### Exercise directions
Your task is to output every record exactly as it is given.
BEGIN Input data
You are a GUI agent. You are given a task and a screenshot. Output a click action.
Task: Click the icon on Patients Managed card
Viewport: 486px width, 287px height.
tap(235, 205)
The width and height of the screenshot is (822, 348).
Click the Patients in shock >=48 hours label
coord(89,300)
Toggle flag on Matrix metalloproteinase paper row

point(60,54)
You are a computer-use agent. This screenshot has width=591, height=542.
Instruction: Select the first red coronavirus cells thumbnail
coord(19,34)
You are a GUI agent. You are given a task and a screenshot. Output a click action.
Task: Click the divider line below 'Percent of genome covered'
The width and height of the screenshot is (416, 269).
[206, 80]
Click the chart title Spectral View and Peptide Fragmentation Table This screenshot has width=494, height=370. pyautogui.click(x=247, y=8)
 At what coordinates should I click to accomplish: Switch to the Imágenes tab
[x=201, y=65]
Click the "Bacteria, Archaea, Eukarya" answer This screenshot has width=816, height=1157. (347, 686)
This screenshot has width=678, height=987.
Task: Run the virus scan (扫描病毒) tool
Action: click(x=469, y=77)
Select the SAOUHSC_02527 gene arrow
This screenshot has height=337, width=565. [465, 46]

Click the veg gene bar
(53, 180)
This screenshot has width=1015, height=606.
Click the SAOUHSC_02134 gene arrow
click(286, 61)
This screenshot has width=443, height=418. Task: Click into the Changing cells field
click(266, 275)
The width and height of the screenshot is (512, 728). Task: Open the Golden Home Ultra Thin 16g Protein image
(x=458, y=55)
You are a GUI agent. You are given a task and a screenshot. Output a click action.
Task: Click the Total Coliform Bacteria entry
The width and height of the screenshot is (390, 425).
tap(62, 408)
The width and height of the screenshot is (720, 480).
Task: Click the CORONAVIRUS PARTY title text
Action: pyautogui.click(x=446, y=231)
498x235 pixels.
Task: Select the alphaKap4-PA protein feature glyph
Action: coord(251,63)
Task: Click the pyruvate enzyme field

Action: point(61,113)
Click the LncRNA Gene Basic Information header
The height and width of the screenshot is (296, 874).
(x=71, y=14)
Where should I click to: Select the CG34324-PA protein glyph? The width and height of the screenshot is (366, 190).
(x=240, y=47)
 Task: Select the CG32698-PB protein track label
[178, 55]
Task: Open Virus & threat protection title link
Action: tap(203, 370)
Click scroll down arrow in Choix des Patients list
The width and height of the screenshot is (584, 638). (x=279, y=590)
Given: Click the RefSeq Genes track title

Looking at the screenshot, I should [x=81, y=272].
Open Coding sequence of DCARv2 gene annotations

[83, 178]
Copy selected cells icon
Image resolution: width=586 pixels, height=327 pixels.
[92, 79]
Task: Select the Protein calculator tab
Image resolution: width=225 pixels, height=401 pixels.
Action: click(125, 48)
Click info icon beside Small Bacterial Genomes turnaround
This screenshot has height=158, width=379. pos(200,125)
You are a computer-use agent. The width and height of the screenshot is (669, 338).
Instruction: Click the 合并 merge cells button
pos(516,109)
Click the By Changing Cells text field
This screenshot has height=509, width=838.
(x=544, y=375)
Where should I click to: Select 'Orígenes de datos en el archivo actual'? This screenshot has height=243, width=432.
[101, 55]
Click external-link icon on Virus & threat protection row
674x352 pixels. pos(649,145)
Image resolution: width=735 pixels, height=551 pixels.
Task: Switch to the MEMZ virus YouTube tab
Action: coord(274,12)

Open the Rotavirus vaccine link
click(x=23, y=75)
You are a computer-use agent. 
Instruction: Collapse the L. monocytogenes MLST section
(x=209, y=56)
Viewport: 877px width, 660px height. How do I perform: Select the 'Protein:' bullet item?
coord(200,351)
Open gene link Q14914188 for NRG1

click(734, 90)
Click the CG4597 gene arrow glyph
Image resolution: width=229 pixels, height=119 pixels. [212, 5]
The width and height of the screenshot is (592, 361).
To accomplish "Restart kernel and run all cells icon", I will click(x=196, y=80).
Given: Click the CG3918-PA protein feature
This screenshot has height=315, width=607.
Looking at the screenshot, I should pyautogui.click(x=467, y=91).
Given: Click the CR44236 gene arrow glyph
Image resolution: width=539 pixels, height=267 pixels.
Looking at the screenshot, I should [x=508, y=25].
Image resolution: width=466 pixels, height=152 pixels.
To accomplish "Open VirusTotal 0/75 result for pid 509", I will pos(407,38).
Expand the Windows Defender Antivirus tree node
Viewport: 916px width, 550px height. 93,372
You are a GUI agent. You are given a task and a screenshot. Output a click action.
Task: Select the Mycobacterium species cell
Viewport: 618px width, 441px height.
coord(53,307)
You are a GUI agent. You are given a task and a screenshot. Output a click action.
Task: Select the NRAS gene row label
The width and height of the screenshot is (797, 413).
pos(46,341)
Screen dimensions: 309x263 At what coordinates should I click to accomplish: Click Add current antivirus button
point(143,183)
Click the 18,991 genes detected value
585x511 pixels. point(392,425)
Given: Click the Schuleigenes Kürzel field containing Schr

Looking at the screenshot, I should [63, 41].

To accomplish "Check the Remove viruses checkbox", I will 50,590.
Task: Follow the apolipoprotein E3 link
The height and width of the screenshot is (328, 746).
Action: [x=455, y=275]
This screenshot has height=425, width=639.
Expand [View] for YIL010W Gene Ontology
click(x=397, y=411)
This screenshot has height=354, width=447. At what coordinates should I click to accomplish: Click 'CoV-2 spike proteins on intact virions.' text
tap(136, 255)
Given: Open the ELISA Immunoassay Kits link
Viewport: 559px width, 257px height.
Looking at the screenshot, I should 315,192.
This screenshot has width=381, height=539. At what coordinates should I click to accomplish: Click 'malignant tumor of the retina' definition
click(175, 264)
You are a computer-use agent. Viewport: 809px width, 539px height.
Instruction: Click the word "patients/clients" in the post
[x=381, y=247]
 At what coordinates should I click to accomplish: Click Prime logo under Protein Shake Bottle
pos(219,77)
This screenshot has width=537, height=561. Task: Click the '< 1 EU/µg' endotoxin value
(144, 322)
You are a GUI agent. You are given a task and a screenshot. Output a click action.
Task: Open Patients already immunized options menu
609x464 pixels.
END Input data
### Expected output
You are a GUI agent. You are given a task and a screenshot. Output a click action.
Task: Click the icon on Patients Managed card
Viewport: 486px width, 287px height.
tap(235, 205)
The width and height of the screenshot is (822, 348).
Click the Patients in shock >=48 hours label
coord(89,300)
Toggle flag on Matrix metalloproteinase paper row

point(60,54)
You are a computer-use agent. This screenshot has width=591, height=542.
Instruction: Select the first red coronavirus cells thumbnail
coord(19,34)
You are a GUI agent. You are given a task and a screenshot. Output a click action.
Task: Click the divider line below 'Percent of genome covered'
The width and height of the screenshot is (416, 269).
[206, 80]
Click the chart title Spectral View and Peptide Fragmentation Table This screenshot has width=494, height=370. pyautogui.click(x=247, y=8)
 At what coordinates should I click to accomplish: Switch to the Imágenes tab
[x=201, y=65]
Click the "Bacteria, Archaea, Eukarya" answer This screenshot has width=816, height=1157. (347, 686)
This screenshot has width=678, height=987.
Task: Run the virus scan (扫描病毒) tool
Action: click(x=469, y=77)
Select the SAOUHSC_02527 gene arrow
This screenshot has height=337, width=565. [465, 46]

Click the veg gene bar
(53, 180)
This screenshot has width=1015, height=606.
Click the SAOUHSC_02134 gene arrow
click(286, 61)
This screenshot has width=443, height=418. Task: Click into the Changing cells field
click(266, 275)
The width and height of the screenshot is (512, 728). Task: Open the Golden Home Ultra Thin 16g Protein image
(x=458, y=55)
You are a GUI agent. You are given a task and a screenshot. Output a click action.
Task: Click the Total Coliform Bacteria entry
The width and height of the screenshot is (390, 425).
tap(62, 408)
The width and height of the screenshot is (720, 480).
Task: Click the CORONAVIRUS PARTY title text
Action: pyautogui.click(x=446, y=231)
498x235 pixels.
Task: Select the alphaKap4-PA protein feature glyph
Action: coord(251,63)
Task: Click the pyruvate enzyme field

Action: point(61,113)
Click the LncRNA Gene Basic Information header
The height and width of the screenshot is (296, 874).
(x=71, y=14)
Where should I click to: Select the CG34324-PA protein glyph? The width and height of the screenshot is (366, 190).
(x=240, y=47)
 Task: Select the CG32698-PB protein track label
[178, 55]
Task: Open Virus & threat protection title link
Action: tap(203, 370)
Click scroll down arrow in Choix des Patients list
The width and height of the screenshot is (584, 638). (x=279, y=590)
Given: Click the RefSeq Genes track title

Looking at the screenshot, I should [x=81, y=272].
Open Coding sequence of DCARv2 gene annotations

[83, 178]
Copy selected cells icon
Image resolution: width=586 pixels, height=327 pixels.
[92, 79]
Task: Select the Protein calculator tab
Image resolution: width=225 pixels, height=401 pixels.
Action: click(125, 48)
Click info icon beside Small Bacterial Genomes turnaround
This screenshot has height=158, width=379. pos(200,125)
You are a computer-use agent. The width and height of the screenshot is (669, 338).
Instruction: Click the 合并 merge cells button
pos(516,109)
Click the By Changing Cells text field
This screenshot has height=509, width=838.
(x=544, y=375)
Where should I click to: Select 'Orígenes de datos en el archivo actual'? This screenshot has height=243, width=432.
[101, 55]
Click external-link icon on Virus & threat protection row
674x352 pixels. pos(649,145)
Image resolution: width=735 pixels, height=551 pixels.
Task: Switch to the MEMZ virus YouTube tab
Action: coord(274,12)

Open the Rotavirus vaccine link
click(x=23, y=75)
You are a computer-use agent. 
Instruction: Collapse the L. monocytogenes MLST section
(x=209, y=56)
Viewport: 877px width, 660px height. How do I perform: Select the 'Protein:' bullet item?
coord(200,351)
Open gene link Q14914188 for NRG1

click(734, 90)
Click the CG4597 gene arrow glyph
Image resolution: width=229 pixels, height=119 pixels. [212, 5]
The width and height of the screenshot is (592, 361).
To accomplish "Restart kernel and run all cells icon", I will click(x=196, y=80).
Given: Click the CG3918-PA protein feature
This screenshot has height=315, width=607.
Looking at the screenshot, I should pyautogui.click(x=467, y=91).
Given: Click the CR44236 gene arrow glyph
Image resolution: width=539 pixels, height=267 pixels.
Looking at the screenshot, I should [x=508, y=25].
Image resolution: width=466 pixels, height=152 pixels.
To accomplish "Open VirusTotal 0/75 result for pid 509", I will pos(407,38).
Expand the Windows Defender Antivirus tree node
Viewport: 916px width, 550px height. 93,372
You are a GUI agent. You are given a task and a screenshot. Output a click action.
Task: Select the Mycobacterium species cell
Viewport: 618px width, 441px height.
coord(53,307)
You are a GUI agent. You are given a task and a screenshot. Output a click action.
Task: Select the NRAS gene row label
The width and height of the screenshot is (797, 413).
pos(46,341)
Screen dimensions: 309x263 At what coordinates should I click to accomplish: Click Add current antivirus button
point(143,183)
Click the 18,991 genes detected value
585x511 pixels. point(392,425)
Given: Click the Schuleigenes Kürzel field containing Schr

Looking at the screenshot, I should [63, 41].

To accomplish "Check the Remove viruses checkbox", I will 50,590.
Task: Follow the apolipoprotein E3 link
The height and width of the screenshot is (328, 746).
Action: [x=455, y=275]
This screenshot has height=425, width=639.
Expand [View] for YIL010W Gene Ontology
click(x=397, y=411)
This screenshot has height=354, width=447. At what coordinates should I click to accomplish: Click 'CoV-2 spike proteins on intact virions.' text
tap(136, 255)
Given: Open the ELISA Immunoassay Kits link
Viewport: 559px width, 257px height.
Looking at the screenshot, I should 315,192.
This screenshot has width=381, height=539. At what coordinates should I click to accomplish: Click 'malignant tumor of the retina' definition
click(175, 264)
You are a computer-use agent. Viewport: 809px width, 539px height.
Instruction: Click the word "patients/clients" in the post
[x=381, y=247]
 At what coordinates should I click to accomplish: Click Prime logo under Protein Shake Bottle
pos(219,77)
This screenshot has width=537, height=561. Task: Click the '< 1 EU/µg' endotoxin value
(144, 322)
You are a GUI agent. You are given a task and a screenshot. Output a click action.
Task: Open Patients already immunized options menu
609x464 pixels.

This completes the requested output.